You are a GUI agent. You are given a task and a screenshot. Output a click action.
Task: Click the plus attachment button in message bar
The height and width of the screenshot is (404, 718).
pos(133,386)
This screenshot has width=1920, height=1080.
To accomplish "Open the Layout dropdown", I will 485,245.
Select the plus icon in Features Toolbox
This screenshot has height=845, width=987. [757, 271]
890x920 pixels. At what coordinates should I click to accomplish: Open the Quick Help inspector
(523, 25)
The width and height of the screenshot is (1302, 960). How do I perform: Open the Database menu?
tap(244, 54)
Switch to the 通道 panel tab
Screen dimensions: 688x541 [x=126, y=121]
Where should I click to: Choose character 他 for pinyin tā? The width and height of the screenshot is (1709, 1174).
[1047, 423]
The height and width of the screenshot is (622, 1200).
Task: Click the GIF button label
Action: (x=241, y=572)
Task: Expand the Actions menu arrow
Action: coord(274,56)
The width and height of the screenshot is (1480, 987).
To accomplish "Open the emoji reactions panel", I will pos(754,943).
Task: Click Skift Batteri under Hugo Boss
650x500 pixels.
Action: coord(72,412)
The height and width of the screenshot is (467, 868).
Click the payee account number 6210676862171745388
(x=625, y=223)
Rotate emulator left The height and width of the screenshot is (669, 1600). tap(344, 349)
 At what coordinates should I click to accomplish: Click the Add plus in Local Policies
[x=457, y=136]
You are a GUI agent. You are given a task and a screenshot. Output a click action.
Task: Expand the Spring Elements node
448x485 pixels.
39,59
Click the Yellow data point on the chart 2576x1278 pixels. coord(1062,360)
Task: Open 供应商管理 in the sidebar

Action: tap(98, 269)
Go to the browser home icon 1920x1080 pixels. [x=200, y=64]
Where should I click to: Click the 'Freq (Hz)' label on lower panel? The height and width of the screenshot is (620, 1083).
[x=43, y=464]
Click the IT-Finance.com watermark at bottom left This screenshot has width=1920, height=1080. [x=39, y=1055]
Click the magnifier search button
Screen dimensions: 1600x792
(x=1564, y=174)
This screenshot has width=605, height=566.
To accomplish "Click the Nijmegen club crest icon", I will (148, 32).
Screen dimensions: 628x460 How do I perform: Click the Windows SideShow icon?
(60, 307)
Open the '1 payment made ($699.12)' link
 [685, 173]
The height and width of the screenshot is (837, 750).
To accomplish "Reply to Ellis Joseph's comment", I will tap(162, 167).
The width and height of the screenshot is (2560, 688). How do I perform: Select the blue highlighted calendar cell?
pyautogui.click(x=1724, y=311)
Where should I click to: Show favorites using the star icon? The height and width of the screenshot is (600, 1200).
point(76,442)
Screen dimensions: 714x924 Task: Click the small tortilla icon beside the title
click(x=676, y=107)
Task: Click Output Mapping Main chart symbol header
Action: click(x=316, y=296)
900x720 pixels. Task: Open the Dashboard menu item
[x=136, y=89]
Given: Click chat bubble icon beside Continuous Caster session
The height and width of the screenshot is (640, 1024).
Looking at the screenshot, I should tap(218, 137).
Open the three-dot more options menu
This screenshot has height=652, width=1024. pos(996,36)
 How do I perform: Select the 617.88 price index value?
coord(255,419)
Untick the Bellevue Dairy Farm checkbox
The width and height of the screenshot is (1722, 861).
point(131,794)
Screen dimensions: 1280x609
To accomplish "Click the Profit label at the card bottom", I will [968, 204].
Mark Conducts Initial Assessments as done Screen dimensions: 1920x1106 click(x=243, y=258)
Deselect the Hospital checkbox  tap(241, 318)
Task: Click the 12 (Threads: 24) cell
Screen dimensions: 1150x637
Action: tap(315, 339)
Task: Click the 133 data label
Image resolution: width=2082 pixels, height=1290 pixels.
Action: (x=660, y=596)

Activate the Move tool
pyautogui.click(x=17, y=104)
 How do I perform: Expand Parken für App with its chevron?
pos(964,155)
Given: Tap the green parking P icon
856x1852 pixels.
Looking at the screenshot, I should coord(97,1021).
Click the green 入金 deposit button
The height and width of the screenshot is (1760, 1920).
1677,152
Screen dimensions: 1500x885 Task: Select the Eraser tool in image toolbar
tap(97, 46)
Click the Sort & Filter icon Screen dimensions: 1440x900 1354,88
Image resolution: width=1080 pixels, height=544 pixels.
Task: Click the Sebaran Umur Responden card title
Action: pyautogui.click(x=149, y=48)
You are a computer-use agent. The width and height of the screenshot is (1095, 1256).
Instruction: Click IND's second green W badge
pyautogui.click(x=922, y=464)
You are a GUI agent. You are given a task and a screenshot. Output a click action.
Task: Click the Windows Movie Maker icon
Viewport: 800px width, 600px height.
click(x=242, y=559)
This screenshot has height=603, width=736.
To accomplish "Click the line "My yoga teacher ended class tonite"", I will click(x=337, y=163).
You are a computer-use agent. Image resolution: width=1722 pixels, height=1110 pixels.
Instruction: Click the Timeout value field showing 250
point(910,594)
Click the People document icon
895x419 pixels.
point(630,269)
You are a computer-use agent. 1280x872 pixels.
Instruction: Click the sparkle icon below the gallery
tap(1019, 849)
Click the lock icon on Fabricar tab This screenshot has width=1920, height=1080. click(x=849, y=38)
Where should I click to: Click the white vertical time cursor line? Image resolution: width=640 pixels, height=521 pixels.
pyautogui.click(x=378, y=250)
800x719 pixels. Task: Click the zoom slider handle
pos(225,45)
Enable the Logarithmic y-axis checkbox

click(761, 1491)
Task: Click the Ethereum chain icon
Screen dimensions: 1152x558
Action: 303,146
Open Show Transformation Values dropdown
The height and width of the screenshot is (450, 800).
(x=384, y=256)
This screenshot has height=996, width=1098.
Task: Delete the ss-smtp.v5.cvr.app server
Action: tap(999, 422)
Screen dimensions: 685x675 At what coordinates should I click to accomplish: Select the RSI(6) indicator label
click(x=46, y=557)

Given instruction | Turn the rows above into a JSON list of strings with one string per line, and leave out the blank lines.

Completed task |
[
  "You are a GUI agent. You are given a task and a screenshot. Output a click action.",
  "Task: Click the plus attachment button in message bar",
  "The height and width of the screenshot is (404, 718).",
  "pos(133,386)",
  "This screenshot has width=1920, height=1080.",
  "To accomplish \"Open the Layout dropdown\", I will 485,245.",
  "Select the plus icon in Features Toolbox",
  "This screenshot has height=845, width=987. [757, 271]",
  "890x920 pixels. At what coordinates should I click to accomplish: Open the Quick Help inspector",
  "(523, 25)",
  "The width and height of the screenshot is (1302, 960). How do I perform: Open the Database menu?",
  "tap(244, 54)",
  "Switch to the 通道 panel tab",
  "Screen dimensions: 688x541 [x=126, y=121]",
  "Where should I click to: Choose character 他 for pinyin tā? The width and height of the screenshot is (1709, 1174).",
  "[1047, 423]",
  "The height and width of the screenshot is (622, 1200).",
  "Task: Click the GIF button label",
  "Action: (x=241, y=572)",
  "Task: Expand the Actions menu arrow",
  "Action: coord(274,56)",
  "The width and height of the screenshot is (1480, 987).",
  "To accomplish \"Open the emoji reactions panel\", I will pos(754,943).",
  "Task: Click Skift Batteri under Hugo Boss",
  "650x500 pixels.",
  "Action: coord(72,412)",
  "The height and width of the screenshot is (467, 868).",
  "Click the payee account number 6210676862171745388",
  "(x=625, y=223)",
  "Rotate emulator left The height and width of the screenshot is (669, 1600). tap(344, 349)",
  " At what coordinates should I click to accomplish: Click the Add plus in Local Policies",
  "[x=457, y=136]",
  "You are a GUI agent. You are given a task and a screenshot. Output a click action.",
  "Task: Expand the Spring Elements node",
  "448x485 pixels.",
  "39,59",
  "Click the Yellow data point on the chart 2576x1278 pixels. coord(1062,360)",
  "Task: Open 供应商管理 in the sidebar",
  "Action: tap(98, 269)",
  "Go to the browser home icon 1920x1080 pixels. [x=200, y=64]",
  "Where should I click to: Click the 'Freq (Hz)' label on lower panel? The height and width of the screenshot is (620, 1083).",
  "[x=43, y=464]",
  "Click the IT-Finance.com watermark at bottom left This screenshot has width=1920, height=1080. [x=39, y=1055]",
  "Click the magnifier search button",
  "Screen dimensions: 1600x792",
  "(x=1564, y=174)",
  "This screenshot has width=605, height=566.",
  "To accomplish \"Click the Nijmegen club crest icon\", I will (148, 32).",
  "Screen dimensions: 628x460 How do I perform: Click the Windows SideShow icon?",
  "(60, 307)",
  "Open the '1 payment made ($699.12)' link",
  " [685, 173]",
  "The height and width of the screenshot is (837, 750).",
  "To accomplish \"Reply to Ellis Joseph's comment\", I will tap(162, 167).",
  "The width and height of the screenshot is (2560, 688). How do I perform: Select the blue highlighted calendar cell?",
  "pyautogui.click(x=1724, y=311)",
  "Where should I click to: Show favorites using the star icon? The height and width of the screenshot is (600, 1200).",
  "point(76,442)",
  "Screen dimensions: 714x924 Task: Click the small tortilla icon beside the title",
  "click(x=676, y=107)",
  "Task: Click Output Mapping Main chart symbol header",
  "Action: click(x=316, y=296)",
  "900x720 pixels. Task: Open the Dashboard menu item",
  "[x=136, y=89]",
  "Given: Click chat bubble icon beside Continuous Caster session",
  "The height and width of the screenshot is (640, 1024).",
  "Looking at the screenshot, I should tap(218, 137).",
  "Open the three-dot more options menu",
  "This screenshot has height=652, width=1024. pos(996,36)",
  " How do I perform: Select the 617.88 price index value?",
  "coord(255,419)",
  "Untick the Bellevue Dairy Farm checkbox",
  "The width and height of the screenshot is (1722, 861).",
  "point(131,794)",
  "Screen dimensions: 1280x609",
  "To accomplish \"Click the Profit label at the card bottom\", I will [968, 204].",
  "Mark Conducts Initial Assessments as done Screen dimensions: 1920x1106 click(x=243, y=258)",
  "Deselect the Hospital checkbox  tap(241, 318)",
  "Task: Click the 12 (Threads: 24) cell",
  "Screen dimensions: 1150x637",
  "Action: tap(315, 339)",
  "Task: Click the 133 data label",
  "Image resolution: width=2082 pixels, height=1290 pixels.",
  "Action: (x=660, y=596)",
  "Activate the Move tool",
  "pyautogui.click(x=17, y=104)",
  " How do I perform: Expand Parken für App with its chevron?",
  "pos(964,155)",
  "Given: Tap the green parking P icon",
  "856x1852 pixels.",
  "Looking at the screenshot, I should coord(97,1021).",
  "Click the green 入金 deposit button",
  "The height and width of the screenshot is (1760, 1920).",
  "1677,152",
  "Screen dimensions: 1500x885 Task: Select the Eraser tool in image toolbar",
  "tap(97, 46)",
  "Click the Sort & Filter icon Screen dimensions: 1440x900 1354,88",
  "Image resolution: width=1080 pixels, height=544 pixels.",
  "Task: Click the Sebaran Umur Responden card title",
  "Action: pyautogui.click(x=149, y=48)",
  "You are a computer-use agent. The width and height of the screenshot is (1095, 1256).",
  "Instruction: Click IND's second green W badge",
  "pyautogui.click(x=922, y=464)",
  "You are a GUI agent. You are given a task and a screenshot. Output a click action.",
  "Task: Click the Windows Movie Maker icon",
  "Viewport: 800px width, 600px height.",
  "click(x=242, y=559)",
  "This screenshot has height=603, width=736.",
  "To accomplish \"Click the line \"My yoga teacher ended class tonite\"\", I will click(x=337, y=163).",
  "You are a computer-use agent. Image resolution: width=1722 pixels, height=1110 pixels.",
  "Instruction: Click the Timeout value field showing 250",
  "point(910,594)",
  "Click the People document icon",
  "895x419 pixels.",
  "point(630,269)",
  "You are a computer-use agent. 1280x872 pixels.",
  "Instruction: Click the sparkle icon below the gallery",
  "tap(1019, 849)",
  "Click the lock icon on Fabricar tab This screenshot has width=1920, height=1080. click(x=849, y=38)",
  "Where should I click to: Click the white vertical time cursor line? Image resolution: width=640 pixels, height=521 pixels.",
  "pyautogui.click(x=378, y=250)",
  "800x719 pixels. Task: Click the zoom slider handle",
  "pos(225,45)",
  "Enable the Logarithmic y-axis checkbox",
  "click(761, 1491)",
  "Task: Click the Ethereum chain icon",
  "Screen dimensions: 1152x558",
  "Action: 303,146",
  "Open Show Transformation Values dropdown",
  "The height and width of the screenshot is (450, 800).",
  "(x=384, y=256)",
  "This screenshot has height=996, width=1098.",
  "Task: Delete the ss-smtp.v5.cvr.app server",
  "Action: tap(999, 422)",
  "Screen dimensions: 685x675 At what coordinates should I click to accomplish: Select the RSI(6) indicator label",
  "click(x=46, y=557)"
]